Gli abitanti dell’île de Ré non sono stati molto contenti di questi arrivi di ricchi parigini che “pensano di stare in vacanza”, che “fanno pic-nic” e il sindaco ha preso misure di restrizione alle spiagge in conseguenza, pare. Tutto il mondo è paese, ancora una volta.

Per tornare alla prima questione: c’è chi vive la quarantena come una vacanza e una pausa dallo stress perché si può permettere di romantizzarlaMa è un privilegio, perché la quarantena fa schifo. E, comunque, ripeto, io ho condizioni francamente più che accettabili.

Ma lasciando stare il mio ombelico: per chi vive in alcuni HLM (habitation à loyer modéré, le case popolari) o nelle cité delle banlieues, a 4, 5, 6 o 7 o 10 in casa (come mostra l’illustrazione di Libé qui), o per coloro per cui la casa è tutt’altro che un rifugio, o per chi la casa non ce l’ha… cosa rischia di diventare questo confinement?

Per esempio

Se in Italia il razzismo strisciante è costruito su un discorso Nord-Sud, in Francia si concentra sul mépris, il disprezzo, per le classi popolari di origine immigrata. Da 10 giorni a questa parte c’è un florilegio di articoli sul come il confinement è “impossibile” in certe zone o in alcuni quartieri della capitale dove ancora vivono classi “popolari” perché la “gente non capisce”. Si tratta di quartieri dove vivono soprattutto comunità di origine immigrata.

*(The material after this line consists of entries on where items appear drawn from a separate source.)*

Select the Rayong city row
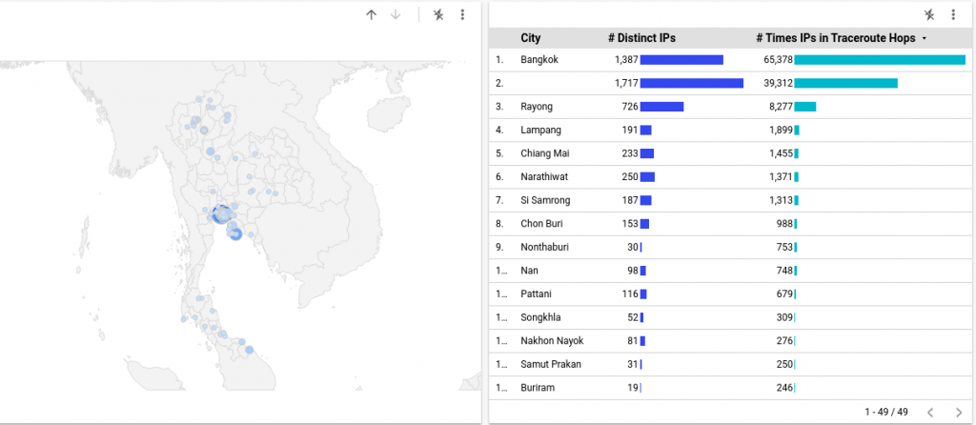This screenshot has width=976, height=425. [x=730, y=107]
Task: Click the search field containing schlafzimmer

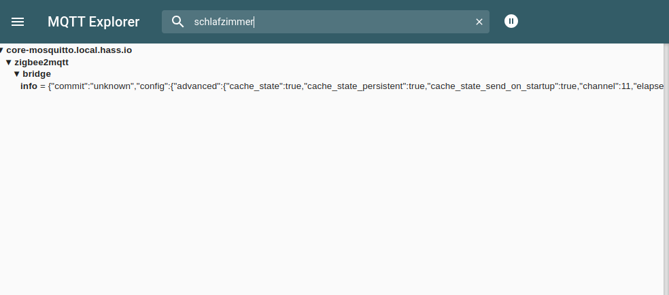Action: point(326,22)
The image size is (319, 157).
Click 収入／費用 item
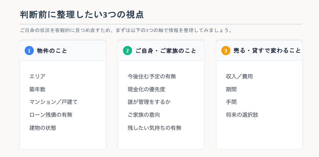(x=239, y=76)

Il tweet qui sotto lo racconta, meglio di me: «Ahmed è indisciplinato, Lucy invece non ha resistito al richiamo di una giornata di sole». Stesso giornale, stesso tema: a sinistra si racconta chi ha violato il confinement in Seine-Saint-Denis (zona di cui ho parlato qui) dove è stato registrato un numero record di multe perché la popolazione è “indisciplinata”; a destra chi viola il confinement a Parigi lo fa perché “eh, è dura restare in casa”.

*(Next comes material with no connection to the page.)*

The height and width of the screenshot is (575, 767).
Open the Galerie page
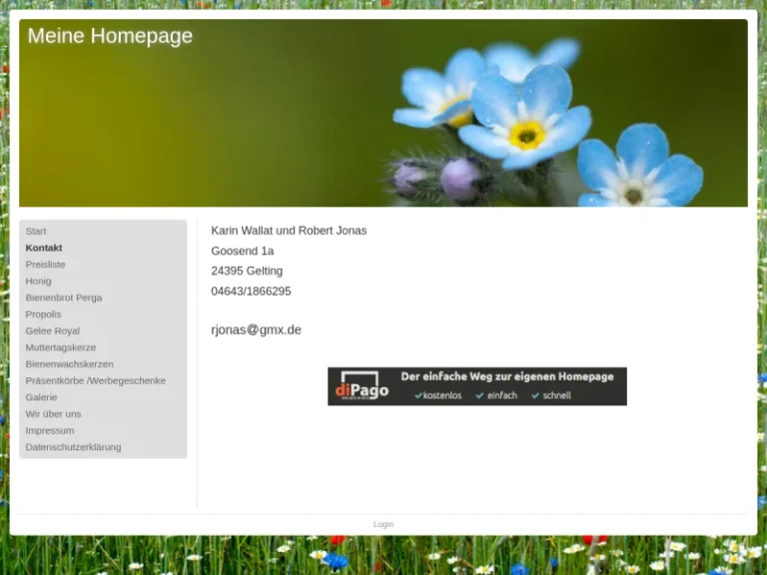click(x=42, y=397)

Poi c’è chi lavora, chi si occupa di consegnare, trasportare, guidare, imballare, vendere… queste persone sono improvvisamente “ESSENZIALI”. Essenziali, ma con stipendi ai minimi sindacali da prima della crisi e probabilmente pure dopo. Una bellissima vignetta del Canard Enchaîné qui sotto racconta proprio questo «I settori essenziali» è il titolo; la commessa del supermercato risponde: «Con il mio stipendio, chi l’avrebbe mai detto».

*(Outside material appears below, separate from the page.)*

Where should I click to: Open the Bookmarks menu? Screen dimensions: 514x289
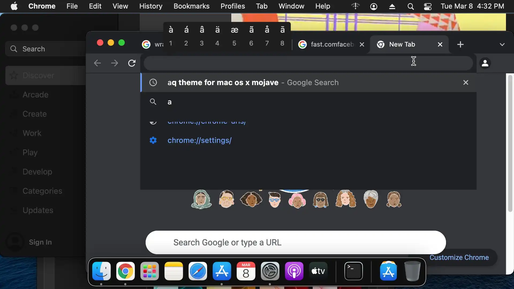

Macron nel suo discorso da Mulhouse (zona particolarmente colpita da virus) di mercoledì 25 marzo ha parlato di premi e miglioramenti per l’ospedale pubblico, in prima linea in questa crisi. I lavoratori del settore medico ospedaliero in Francia sono in sciopero da oltre un anno, e sono stati gasati e aggrediti in manifestazioni per un anno. In Francia, come altrove, la sanità pubblica ha subito grossi tagli.

Tristemente premonitore, questo cartello (foto fatta il 17 dicembre del 2019 a Parigi presa da Facebook, non ho trovato l'autore) durante un corteo del personale ospedaliero: «Lo Stato conta i soldi, noi conteremo i morti».

Comunque, per concludere: storicamente le epidemie sono classiste, a partire dalla morte, Joël Chandelier, uno specialista di medicina medievale, parlando della Peste Nera su Arrêt sur images racconta che il «50% della popolazione europea è stato sì vittima della Peste, ma si guarda dal lato dei cardinali, per esempio, la corte di Avignone e il suo entourage hanno registrato vittime intorno al 15–20%».